§ **WRITTEN PROBLEM**
Repeat the lines of the records from the line containing "Given: Select the red demon doll card" up to and including the line containing "Looking at the".

§ **EXERCISE DATA**
# # # # #
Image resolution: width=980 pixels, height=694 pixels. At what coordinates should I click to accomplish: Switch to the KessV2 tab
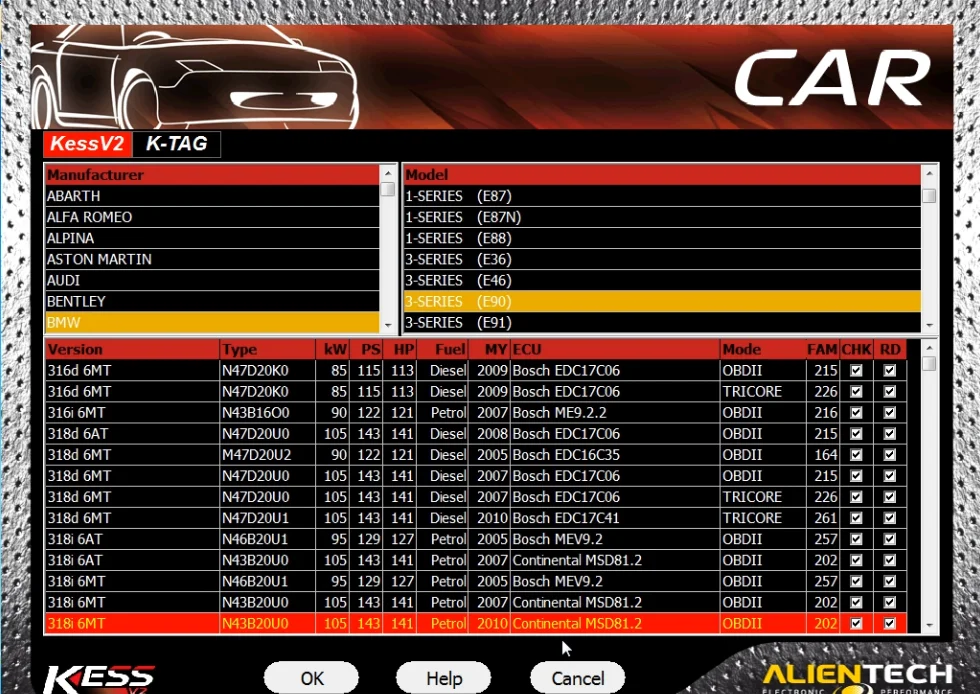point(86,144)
# # # # #
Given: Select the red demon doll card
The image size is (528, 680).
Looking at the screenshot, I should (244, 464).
# # # # #
§ **ANSWER TO THE PROBLEM**
Given: Select the red demon doll card
The image size is (528, 680).
Looking at the screenshot, I should (244, 464).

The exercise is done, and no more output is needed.